First, we all know what the initial ultrasound showed and there's no mistaking it. But when I had another just a few short hours later, while it was not perfectly normal there was NO funneling to be seen. It is short, it is softer than it should be, and I am slightly dilated. None of these are good things, but none of them are as dire and scary as what the image that sat before us, showing extreme funneling was showing. The specialist herself even said it was one of the "probably the scariest 20 week cervixes she's seen, and she sees a lot of cervixes." We watched, for 5 minutes. Nothing changed. Medically, it makes no sense. She explained how angles, pressure, etc. can change or skew measurements and images slightly, but was baffled, ABSOLUTELY baffled at the difference. Baffled enough to have several other doctors brought in on the case. (yayyyyyy more exams!)
The cerclage is less effective the later it is performed and they stop performing them near 24 weeks. I comes with a lot of risks, and is done as an absolute last resort.

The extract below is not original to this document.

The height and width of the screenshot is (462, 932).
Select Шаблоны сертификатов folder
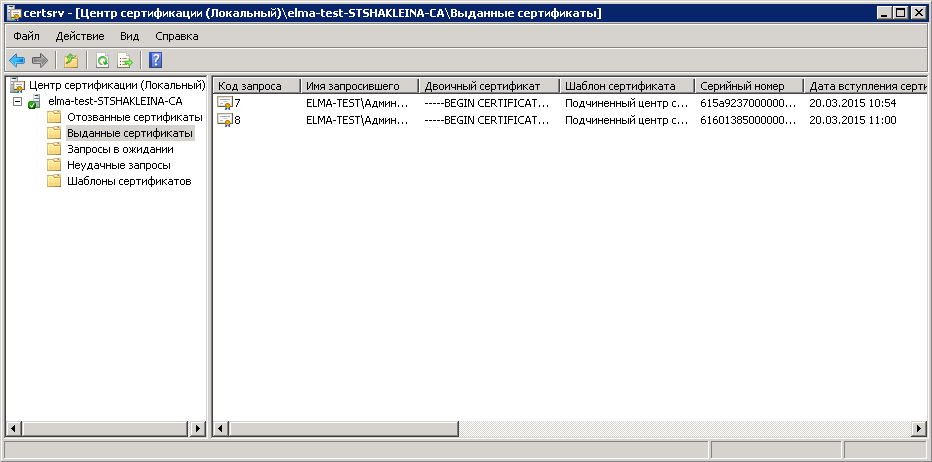coord(128,181)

This entire team of doctors, and myself and Jon, decided that because we have things to worry about but the situation has shifted to not AS intense as before, to not have the cerclage done just yet. I am on very, very strict bed rest this weekend and will go back first thing Monday morning again. ANY changes in an unfavorable direction and we will be performing the procedure immediately, and hospital bed rest may be a reality until viability. That is to be determined then.

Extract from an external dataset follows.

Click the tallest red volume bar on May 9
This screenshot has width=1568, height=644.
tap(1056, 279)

They recommended we stay the weekend but said it wasn't unreasonable to go home with the commitment to honor the bed rest bit. It's not that we don't take it seriously, we do, but I much preferred to be at home with Chase for now. Expecially as the liklihood of another go in NICU seems to grow day by day, I want to soak my little buddy up as much as I can now.

I am immensely thankful for the medical interventions that help keep these babies baking. I've had a few well-meaning comments about how glad people are we aren't attempting "the whole home birth thing" again, and I do want to make a few things clear:
I am NOT planning a home birth this time for one very simple reason: I'm not a good candidate. I still aaaaaaaaaaabsolutely believe it is a WONDERFUL, dare I say superior, option for low-risk, healthy women without a history of these complications. For reasons I may never know or understand, my body doesn't do this gracefully. But I know this is the EXCEPTION, not the RULE and that birth is USUALLY beautiful, safe, and not complicated. Things can change, and when I went into labor early with Chase, I was not filling up the bath tub and starting the hypnobabies tracks while Jon lit candles and started the tea. No, we went to the hospital. Where early labor belongs. I have so much gratitude for the knowledge of all of the doctors who are on our team. I also have so much respect for the reproductive process, and what it means to me. I'm thankful for the knowledge *I* have so I can make choices for myself and Max with confidence, and not be blindly following doctor's advice.
So we press on. 21 weeks tomorrow. I think I will get to know Netflix a bit better.